GOAL 1: Update the prune spec text, beginning at the words "- Updates apply" and stopping after the words "starting with $$.", so that "Paravision" reads "ParaVision".

SELECTION:

- - - - -

Directory rules (dirs)¶
dirs allows filtering by directory names at specific path levels.
Each rule is a mapping:
- level: integer (1-based)
- dirs: list of directory names allowed or disallowed (depends on mode)
Example: keep only scans 3 and 5 (level 1 is usually scan folder level)
dirs:
- level: 1
dirs: [3, 5]
Example: keep only reco folders 1 and 2 (level 3 is often pdata level)
dirs:
- level: 3
dirs: [1, 2]
CLI overrides:
--scan-ids overrides a level=1 dirs rule --reco-ids overrides a level=3 dirs rule
Examples:
brkraw prune /path/to/dataset --spec prune.yaml --scan-ids 3 5
brkraw prune /path/to/dataset --spec prune.yaml --reco-ids 1,2
Notes:
- The CLI override rules are applied as:
- scan_ids: level=1
- reco_ids: level=3
JCAMP parameter edits (update_params)¶
update_params allows you to edit or delete JCAMP parameter keys in selected files.
Structure:
update_params:
<filename>:
<PARAM_KEY>: <value-or-null>
Rules:
- The map key is a filename (basename only), not a full path.
- If a file with that basename is included, it will be rewritten in the output zip.
- Values are converted to strings internally (except null).
- If the value is null, the key is removed (or cleared depending on Parameters behavior).
Example:
update_params:
subject:
SUBJECT_id: null
SUBJECT_name: null
method:
Operator: null
Important:
- Updates are applied by parsing the file as JCAMP parameters.
- If parsing fails, prune fails with an error.
- Updates apply only to files that are included by keep/drop selection.
Strip JCAMP comments¶
Some Paravision parameter files include comment lines starting with $$.
You can remove them from files that are included in the zip.

- - - - -

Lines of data
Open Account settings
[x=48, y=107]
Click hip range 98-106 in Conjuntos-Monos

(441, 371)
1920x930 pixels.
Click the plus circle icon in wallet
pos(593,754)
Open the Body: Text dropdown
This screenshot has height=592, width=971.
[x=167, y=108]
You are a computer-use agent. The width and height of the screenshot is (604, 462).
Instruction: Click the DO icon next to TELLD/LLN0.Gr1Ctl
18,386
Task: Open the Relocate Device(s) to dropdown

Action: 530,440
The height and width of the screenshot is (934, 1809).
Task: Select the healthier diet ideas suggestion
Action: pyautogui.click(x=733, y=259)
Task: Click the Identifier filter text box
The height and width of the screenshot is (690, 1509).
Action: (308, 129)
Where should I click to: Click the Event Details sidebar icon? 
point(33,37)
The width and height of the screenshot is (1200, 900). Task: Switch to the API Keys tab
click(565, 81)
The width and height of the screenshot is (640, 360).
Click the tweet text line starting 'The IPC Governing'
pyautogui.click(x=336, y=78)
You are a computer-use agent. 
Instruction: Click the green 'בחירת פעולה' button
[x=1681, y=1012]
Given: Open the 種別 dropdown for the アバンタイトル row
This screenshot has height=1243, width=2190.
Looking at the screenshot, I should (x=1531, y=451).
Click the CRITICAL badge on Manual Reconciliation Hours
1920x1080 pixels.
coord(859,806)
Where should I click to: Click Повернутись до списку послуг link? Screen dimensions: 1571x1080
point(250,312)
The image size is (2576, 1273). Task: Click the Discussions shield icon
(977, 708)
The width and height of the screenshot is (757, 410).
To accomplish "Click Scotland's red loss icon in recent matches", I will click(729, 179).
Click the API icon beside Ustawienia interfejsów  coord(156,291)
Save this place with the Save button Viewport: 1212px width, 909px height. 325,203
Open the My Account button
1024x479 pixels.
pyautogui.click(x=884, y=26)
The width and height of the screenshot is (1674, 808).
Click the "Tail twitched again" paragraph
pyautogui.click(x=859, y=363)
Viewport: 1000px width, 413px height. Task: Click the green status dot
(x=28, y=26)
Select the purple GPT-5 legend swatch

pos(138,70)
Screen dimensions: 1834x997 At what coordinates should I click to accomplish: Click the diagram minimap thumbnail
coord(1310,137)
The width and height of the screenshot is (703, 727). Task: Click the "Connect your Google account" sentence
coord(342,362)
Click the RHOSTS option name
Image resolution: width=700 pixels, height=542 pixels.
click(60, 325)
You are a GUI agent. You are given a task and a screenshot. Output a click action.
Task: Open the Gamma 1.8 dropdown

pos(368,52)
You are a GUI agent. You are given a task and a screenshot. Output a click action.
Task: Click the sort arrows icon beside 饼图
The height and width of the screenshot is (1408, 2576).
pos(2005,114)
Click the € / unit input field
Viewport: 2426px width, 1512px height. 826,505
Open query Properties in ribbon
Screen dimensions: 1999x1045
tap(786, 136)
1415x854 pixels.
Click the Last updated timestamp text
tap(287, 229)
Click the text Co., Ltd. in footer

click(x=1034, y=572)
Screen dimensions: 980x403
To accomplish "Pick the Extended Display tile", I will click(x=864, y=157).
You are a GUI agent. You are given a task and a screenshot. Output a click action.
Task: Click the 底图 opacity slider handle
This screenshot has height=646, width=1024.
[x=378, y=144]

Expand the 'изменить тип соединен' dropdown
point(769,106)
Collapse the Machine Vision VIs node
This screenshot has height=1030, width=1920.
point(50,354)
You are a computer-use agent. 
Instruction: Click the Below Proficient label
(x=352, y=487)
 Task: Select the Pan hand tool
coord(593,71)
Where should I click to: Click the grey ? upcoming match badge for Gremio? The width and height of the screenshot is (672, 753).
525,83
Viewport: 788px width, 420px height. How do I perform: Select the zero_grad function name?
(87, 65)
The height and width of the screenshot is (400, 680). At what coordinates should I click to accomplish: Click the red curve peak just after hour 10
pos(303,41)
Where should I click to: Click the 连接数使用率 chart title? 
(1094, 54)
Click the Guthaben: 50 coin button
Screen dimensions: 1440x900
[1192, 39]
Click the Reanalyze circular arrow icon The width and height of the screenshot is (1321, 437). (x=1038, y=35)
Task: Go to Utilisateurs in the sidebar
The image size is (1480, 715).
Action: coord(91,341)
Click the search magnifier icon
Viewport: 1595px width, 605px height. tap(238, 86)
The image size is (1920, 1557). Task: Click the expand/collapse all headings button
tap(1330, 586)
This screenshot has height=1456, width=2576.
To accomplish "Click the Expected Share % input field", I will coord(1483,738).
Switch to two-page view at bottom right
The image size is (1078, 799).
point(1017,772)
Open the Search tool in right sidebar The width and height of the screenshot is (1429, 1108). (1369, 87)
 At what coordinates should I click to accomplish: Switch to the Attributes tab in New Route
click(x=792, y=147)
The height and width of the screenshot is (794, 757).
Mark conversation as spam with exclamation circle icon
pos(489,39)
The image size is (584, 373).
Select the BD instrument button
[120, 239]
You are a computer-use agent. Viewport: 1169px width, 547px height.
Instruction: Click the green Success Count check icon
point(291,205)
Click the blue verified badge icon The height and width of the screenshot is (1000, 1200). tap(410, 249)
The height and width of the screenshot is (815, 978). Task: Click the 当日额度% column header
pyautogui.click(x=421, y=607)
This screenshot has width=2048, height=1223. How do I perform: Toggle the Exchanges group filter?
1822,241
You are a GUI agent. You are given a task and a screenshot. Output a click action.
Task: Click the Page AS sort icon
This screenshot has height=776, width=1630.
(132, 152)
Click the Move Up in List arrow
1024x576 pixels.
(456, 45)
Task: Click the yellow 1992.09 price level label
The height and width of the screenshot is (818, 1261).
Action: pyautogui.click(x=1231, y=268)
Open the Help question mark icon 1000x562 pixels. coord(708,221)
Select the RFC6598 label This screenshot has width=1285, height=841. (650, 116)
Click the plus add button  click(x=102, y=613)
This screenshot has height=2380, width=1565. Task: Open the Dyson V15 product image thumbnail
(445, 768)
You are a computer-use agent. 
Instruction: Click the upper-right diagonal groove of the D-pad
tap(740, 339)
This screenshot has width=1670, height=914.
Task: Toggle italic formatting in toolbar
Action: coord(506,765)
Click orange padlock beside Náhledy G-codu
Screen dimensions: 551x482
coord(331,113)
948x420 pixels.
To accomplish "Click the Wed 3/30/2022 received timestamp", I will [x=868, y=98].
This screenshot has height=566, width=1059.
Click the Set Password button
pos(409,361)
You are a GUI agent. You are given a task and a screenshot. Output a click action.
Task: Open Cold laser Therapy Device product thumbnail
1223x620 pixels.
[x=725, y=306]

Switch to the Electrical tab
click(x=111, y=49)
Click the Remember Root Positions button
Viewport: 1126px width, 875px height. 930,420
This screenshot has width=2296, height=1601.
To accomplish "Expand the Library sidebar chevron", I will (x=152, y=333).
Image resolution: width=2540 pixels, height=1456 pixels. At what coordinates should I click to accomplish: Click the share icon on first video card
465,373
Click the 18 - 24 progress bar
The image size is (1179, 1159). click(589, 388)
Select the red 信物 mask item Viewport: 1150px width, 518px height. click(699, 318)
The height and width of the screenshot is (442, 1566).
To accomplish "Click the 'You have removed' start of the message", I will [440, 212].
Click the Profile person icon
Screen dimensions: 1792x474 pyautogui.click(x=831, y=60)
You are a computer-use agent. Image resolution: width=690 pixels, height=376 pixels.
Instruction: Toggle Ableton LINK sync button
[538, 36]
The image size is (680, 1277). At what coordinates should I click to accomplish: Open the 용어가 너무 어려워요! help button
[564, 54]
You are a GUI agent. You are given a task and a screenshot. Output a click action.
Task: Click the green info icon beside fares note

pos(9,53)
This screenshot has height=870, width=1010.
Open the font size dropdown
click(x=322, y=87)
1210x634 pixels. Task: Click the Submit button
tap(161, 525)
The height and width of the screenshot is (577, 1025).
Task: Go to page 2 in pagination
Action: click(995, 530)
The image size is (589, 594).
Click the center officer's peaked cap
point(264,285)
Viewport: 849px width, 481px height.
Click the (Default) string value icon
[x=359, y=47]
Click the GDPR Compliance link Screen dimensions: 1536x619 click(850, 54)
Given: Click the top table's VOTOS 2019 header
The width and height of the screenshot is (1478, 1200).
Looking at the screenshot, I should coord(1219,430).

- - - - -

GOAL 2: Recast the data rows as a Markdown table with the columns Number and Line text, beginning at the row containing "Click the Guthaben: 50 coin button" and stopping after the row containing "Action: coord(91,341)". Leave out blank lines.

EXPECTED ANSWER 1:
- Updates apply only to files that are included by keep/drop selection.
Strip JCAMP comments¶
Some ParaVision parameter files include comment lines starting with $$.

EXPECTED ANSWER 2:
| Number | Line text |
|---|---|
| 1 | Click the Guthaben: 50 coin button |
| 2 | Screen dimensions: 1440x900 |
| 3 | [1192, 39] |
| 4 | Click the Reanalyze circular arrow icon The width and height of the screenshot is (1321, 437). (x=1038, y=35) |
| 5 | Task: Go to Utilisateurs in the sidebar |
| 6 | The image size is (1480, 715). |
| 7 | Action: coord(91,341) |